Required action: Take every line containing "next" out of the records.

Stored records
>>>

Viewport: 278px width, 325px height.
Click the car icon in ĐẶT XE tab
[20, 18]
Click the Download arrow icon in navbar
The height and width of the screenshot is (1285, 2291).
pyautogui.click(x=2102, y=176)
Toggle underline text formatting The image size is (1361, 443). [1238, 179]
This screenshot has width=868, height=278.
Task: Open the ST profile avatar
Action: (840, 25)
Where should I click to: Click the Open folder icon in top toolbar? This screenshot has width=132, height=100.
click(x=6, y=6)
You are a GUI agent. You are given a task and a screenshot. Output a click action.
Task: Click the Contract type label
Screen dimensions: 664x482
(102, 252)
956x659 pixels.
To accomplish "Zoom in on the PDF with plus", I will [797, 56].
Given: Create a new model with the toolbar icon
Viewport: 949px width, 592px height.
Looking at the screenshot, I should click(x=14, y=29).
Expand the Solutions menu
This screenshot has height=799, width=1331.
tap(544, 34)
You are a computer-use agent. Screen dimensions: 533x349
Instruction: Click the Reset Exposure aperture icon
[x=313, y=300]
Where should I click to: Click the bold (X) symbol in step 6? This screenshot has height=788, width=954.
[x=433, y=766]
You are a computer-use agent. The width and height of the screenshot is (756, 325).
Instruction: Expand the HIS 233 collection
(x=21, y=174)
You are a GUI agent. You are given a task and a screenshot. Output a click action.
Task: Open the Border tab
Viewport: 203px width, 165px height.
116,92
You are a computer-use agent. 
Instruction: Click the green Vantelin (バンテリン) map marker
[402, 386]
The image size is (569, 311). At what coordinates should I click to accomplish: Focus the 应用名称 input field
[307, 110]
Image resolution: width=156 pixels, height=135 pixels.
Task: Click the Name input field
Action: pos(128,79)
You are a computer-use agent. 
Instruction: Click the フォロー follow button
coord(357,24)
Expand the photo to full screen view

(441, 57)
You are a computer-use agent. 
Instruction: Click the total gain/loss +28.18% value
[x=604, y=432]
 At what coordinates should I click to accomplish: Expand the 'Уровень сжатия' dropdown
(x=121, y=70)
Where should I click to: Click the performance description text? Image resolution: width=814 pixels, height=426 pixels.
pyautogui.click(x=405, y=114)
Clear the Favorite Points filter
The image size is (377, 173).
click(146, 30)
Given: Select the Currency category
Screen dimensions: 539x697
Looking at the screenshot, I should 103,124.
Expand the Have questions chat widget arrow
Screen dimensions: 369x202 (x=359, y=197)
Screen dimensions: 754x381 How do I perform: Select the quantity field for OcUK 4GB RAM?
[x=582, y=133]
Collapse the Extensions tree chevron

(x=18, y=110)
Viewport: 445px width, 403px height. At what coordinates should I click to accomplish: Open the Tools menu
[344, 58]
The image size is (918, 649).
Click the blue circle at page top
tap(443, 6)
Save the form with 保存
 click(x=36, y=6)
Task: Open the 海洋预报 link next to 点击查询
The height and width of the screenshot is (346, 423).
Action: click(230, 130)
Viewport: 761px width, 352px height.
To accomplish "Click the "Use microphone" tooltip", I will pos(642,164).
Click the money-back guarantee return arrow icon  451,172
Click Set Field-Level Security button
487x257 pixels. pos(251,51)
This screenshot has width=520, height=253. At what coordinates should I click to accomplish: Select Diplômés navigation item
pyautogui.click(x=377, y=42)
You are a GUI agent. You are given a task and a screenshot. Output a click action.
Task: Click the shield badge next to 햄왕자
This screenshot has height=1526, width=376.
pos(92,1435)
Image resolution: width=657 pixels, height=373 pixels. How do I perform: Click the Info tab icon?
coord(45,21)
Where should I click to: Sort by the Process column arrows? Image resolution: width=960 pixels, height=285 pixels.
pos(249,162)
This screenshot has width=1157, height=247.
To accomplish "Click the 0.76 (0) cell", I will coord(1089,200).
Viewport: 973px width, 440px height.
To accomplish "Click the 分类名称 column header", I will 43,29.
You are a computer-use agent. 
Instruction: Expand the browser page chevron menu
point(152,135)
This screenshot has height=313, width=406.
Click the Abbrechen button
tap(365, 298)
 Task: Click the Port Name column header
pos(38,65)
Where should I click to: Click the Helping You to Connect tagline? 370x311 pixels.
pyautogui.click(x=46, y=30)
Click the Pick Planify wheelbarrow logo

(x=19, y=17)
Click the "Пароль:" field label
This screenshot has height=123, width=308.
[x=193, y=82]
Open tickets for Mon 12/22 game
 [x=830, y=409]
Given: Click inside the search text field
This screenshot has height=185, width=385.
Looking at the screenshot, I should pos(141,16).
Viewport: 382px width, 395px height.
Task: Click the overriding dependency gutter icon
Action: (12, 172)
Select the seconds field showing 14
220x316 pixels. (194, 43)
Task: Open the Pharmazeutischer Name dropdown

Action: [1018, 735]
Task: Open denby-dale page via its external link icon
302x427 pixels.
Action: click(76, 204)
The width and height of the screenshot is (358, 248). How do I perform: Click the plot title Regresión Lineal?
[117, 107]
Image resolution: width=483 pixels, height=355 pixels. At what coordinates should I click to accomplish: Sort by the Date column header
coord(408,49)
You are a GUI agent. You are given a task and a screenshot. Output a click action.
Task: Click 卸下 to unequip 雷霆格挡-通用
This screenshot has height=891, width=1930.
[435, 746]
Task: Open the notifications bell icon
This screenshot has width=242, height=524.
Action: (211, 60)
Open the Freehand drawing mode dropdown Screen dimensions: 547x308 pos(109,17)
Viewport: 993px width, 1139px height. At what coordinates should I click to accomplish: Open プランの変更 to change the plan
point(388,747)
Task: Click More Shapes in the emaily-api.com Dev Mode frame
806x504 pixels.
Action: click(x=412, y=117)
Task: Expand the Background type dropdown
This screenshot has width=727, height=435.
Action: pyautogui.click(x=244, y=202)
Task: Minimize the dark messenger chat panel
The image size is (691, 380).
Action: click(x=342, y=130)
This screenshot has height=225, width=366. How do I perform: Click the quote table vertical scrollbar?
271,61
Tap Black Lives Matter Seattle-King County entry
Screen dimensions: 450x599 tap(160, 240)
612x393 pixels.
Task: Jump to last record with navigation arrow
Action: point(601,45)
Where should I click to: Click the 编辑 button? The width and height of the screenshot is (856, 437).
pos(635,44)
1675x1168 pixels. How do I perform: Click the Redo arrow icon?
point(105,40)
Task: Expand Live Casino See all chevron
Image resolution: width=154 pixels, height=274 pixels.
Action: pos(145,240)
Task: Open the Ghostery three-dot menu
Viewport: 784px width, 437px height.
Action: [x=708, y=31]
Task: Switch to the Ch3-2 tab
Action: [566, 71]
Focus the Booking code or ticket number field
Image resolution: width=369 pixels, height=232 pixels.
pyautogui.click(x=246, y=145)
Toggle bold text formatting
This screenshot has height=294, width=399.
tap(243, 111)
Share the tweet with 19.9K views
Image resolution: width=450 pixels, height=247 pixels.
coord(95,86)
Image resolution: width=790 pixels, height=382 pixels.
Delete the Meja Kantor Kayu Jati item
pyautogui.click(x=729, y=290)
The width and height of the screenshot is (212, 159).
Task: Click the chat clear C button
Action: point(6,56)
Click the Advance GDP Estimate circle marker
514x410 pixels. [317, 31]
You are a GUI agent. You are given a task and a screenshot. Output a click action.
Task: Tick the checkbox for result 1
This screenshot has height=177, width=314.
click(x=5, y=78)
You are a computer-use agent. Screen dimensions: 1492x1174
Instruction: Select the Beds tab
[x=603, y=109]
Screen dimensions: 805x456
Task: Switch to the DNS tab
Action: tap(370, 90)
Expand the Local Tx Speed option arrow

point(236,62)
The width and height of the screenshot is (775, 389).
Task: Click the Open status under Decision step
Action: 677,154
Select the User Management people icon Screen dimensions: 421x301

<<<

Response box:
Task: Open the 海洋预报 link next to 点击查询
Task: Click the shield badge next to 햄왕자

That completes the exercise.